The headline HSBC India Purchasing Managers' Index (PMI), compiled by Markit, stood at 51.3 in April, down from 52.1 in March, pointing to a weaker improvement in operating conditions across various industries.The PMI is a composite gauge designed to give a single figure snapshot of manufacturing business conditions. A figure above 50 indicates that the sector is expanding, while a figure below that level means contraction.
    
"Despite recording softer rates of expansion, the Indian manufacturing sector held its ground in April, benefiting from ongoing improvements in operating conditions," Markit Economist Pollyanna De Lima said.
    
The headline index was recorded above the crucial 50.0 threshold for the 18th successive month."However, we are yet to see growth leading to meaningful job creation, as the index measuring employment has shown
little change to staff numbers since the beginning of 2014," Lima added.
    
April saw companies maintain a cost-cautious approach to hiring and vast majority of panelists signalled no change in employment levels.

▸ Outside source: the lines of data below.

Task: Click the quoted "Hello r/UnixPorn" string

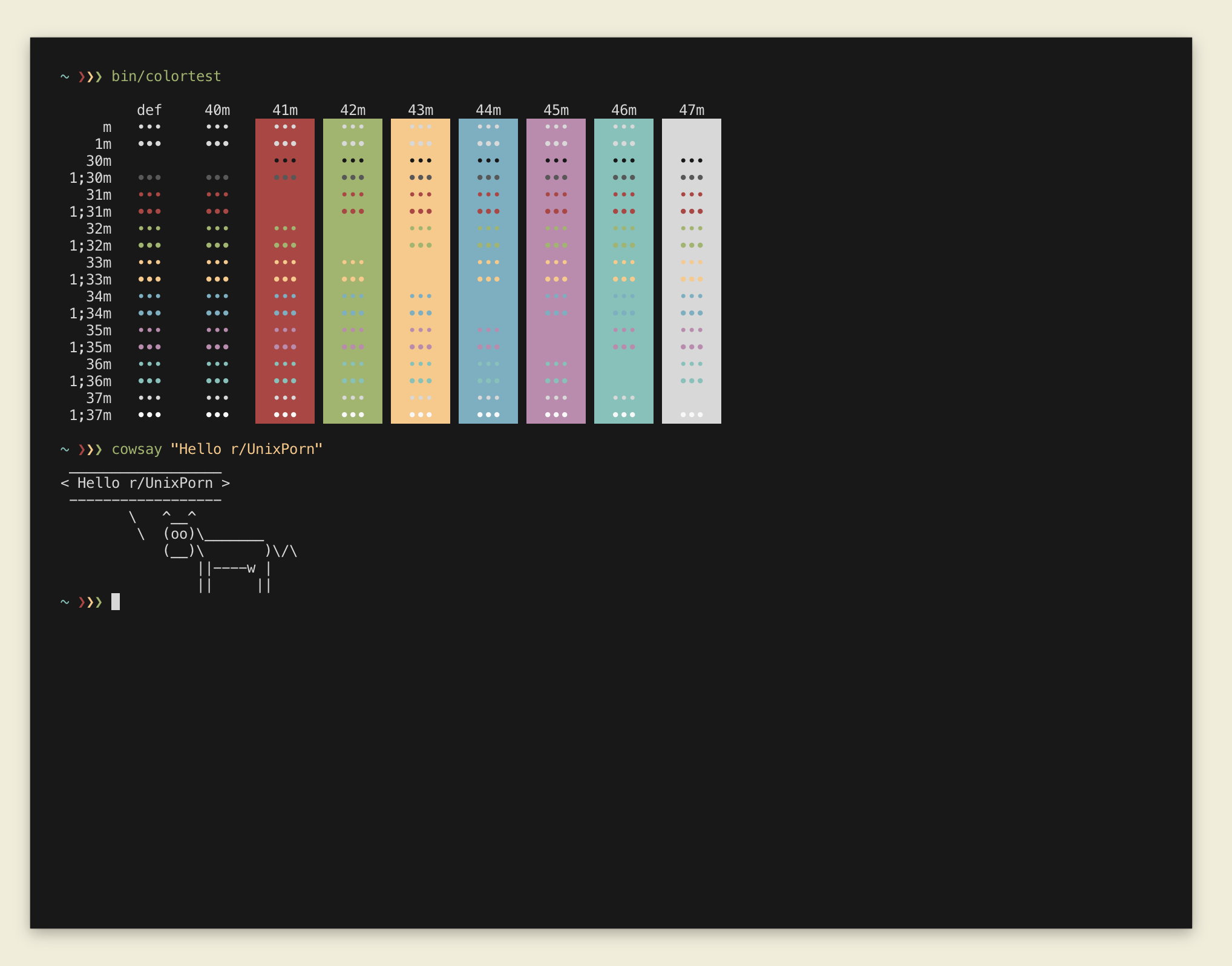Action: [246, 449]
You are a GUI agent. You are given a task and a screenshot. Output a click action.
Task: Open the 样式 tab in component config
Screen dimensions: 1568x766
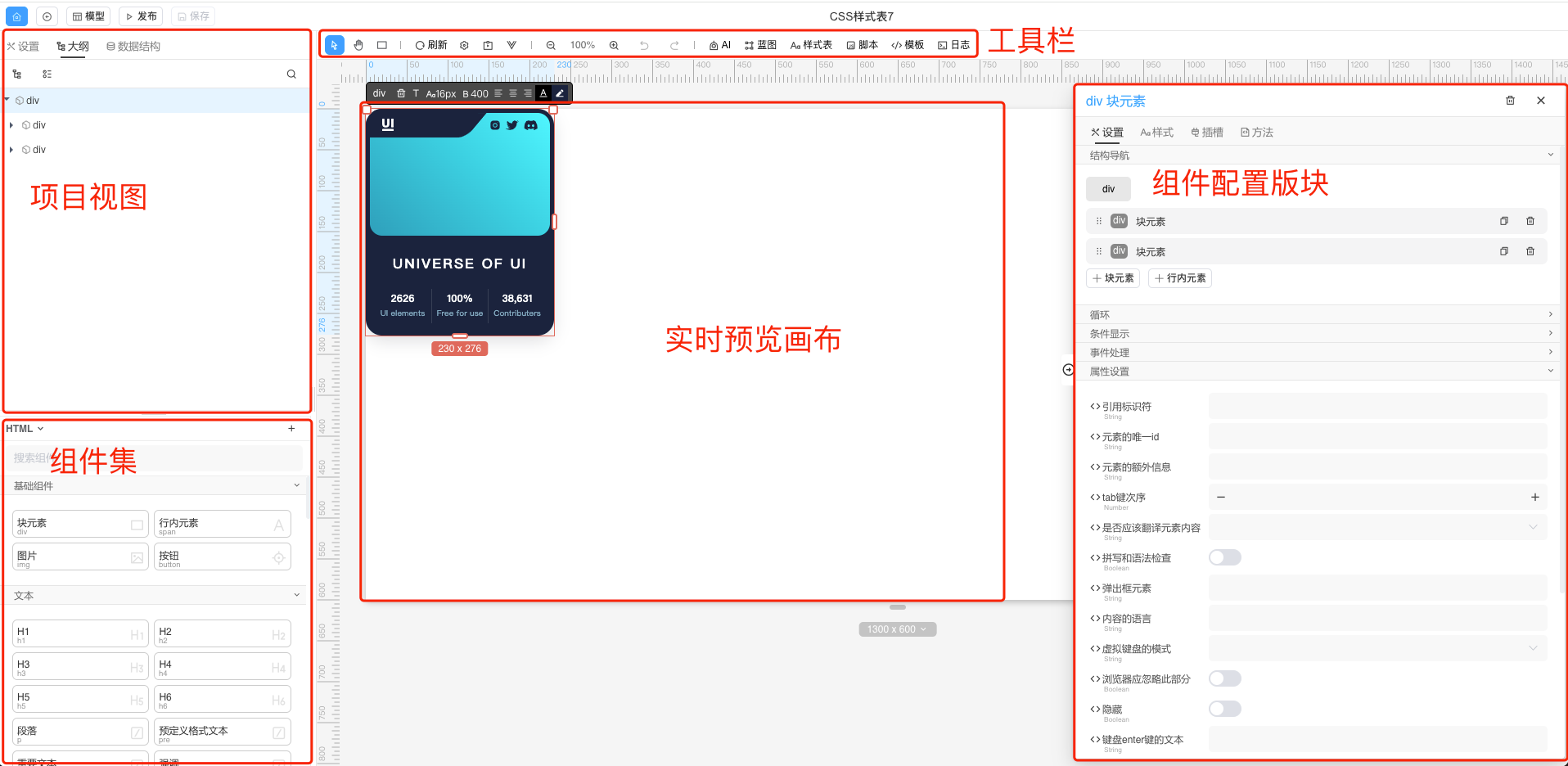point(1156,132)
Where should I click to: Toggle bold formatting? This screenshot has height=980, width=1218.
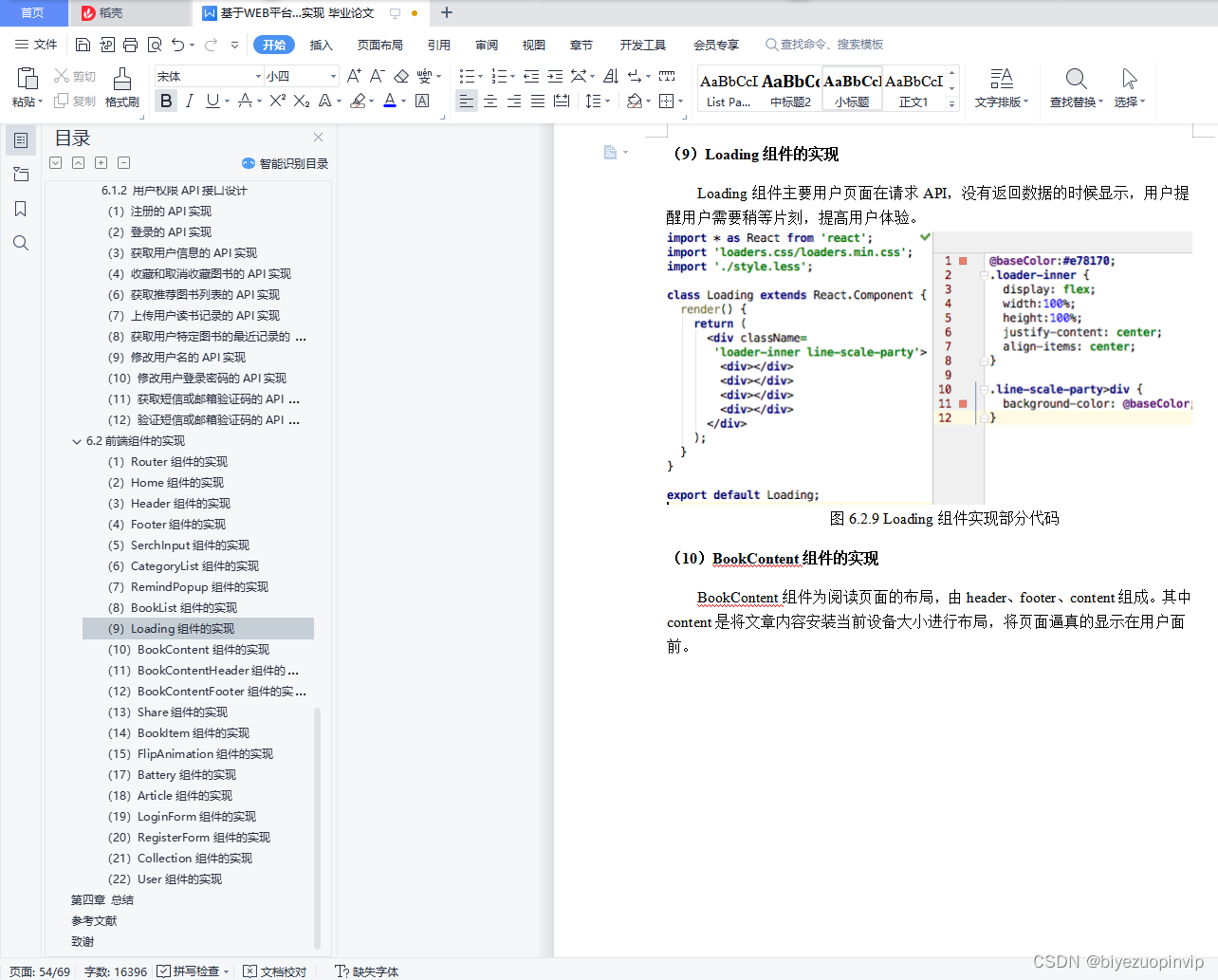pyautogui.click(x=166, y=101)
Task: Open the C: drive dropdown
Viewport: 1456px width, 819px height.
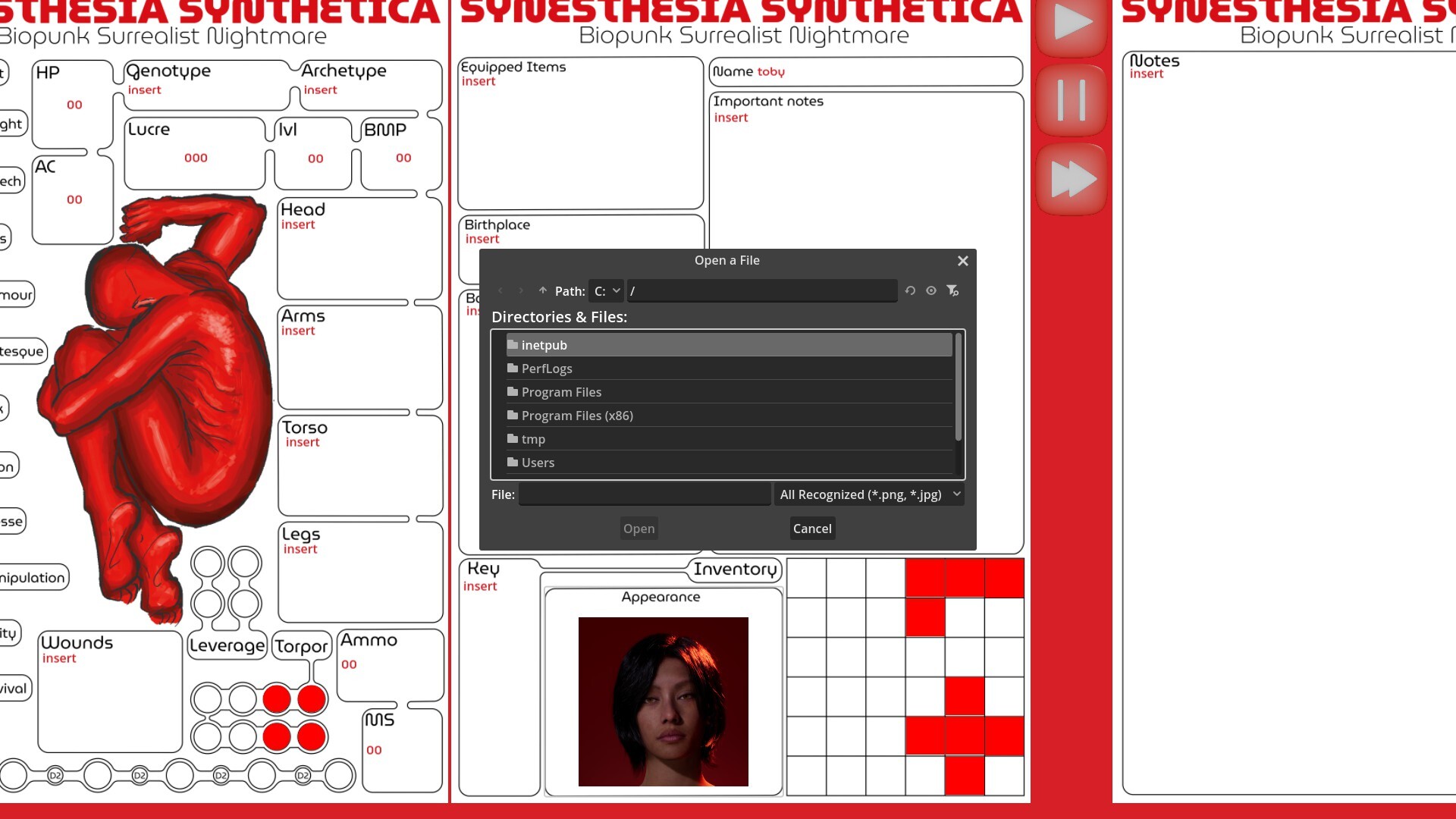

On the price front, tariffs fell for the first time since May 2013, as firms responded to a weaker cost inflation, HSBC said.
    
"Even with the slower pace of expansion, the goods-producing sector is on course to provide a boost to the overall economy in the upcoming quarter," Lima added.
    
In the monetary policy review in April, RBI kept the key policy rate unchanged on fears of unseasonal rain impacting food prices. It has reduced repo rate by a total of 0.5 per cent since January. The next review is due in the first week of next month.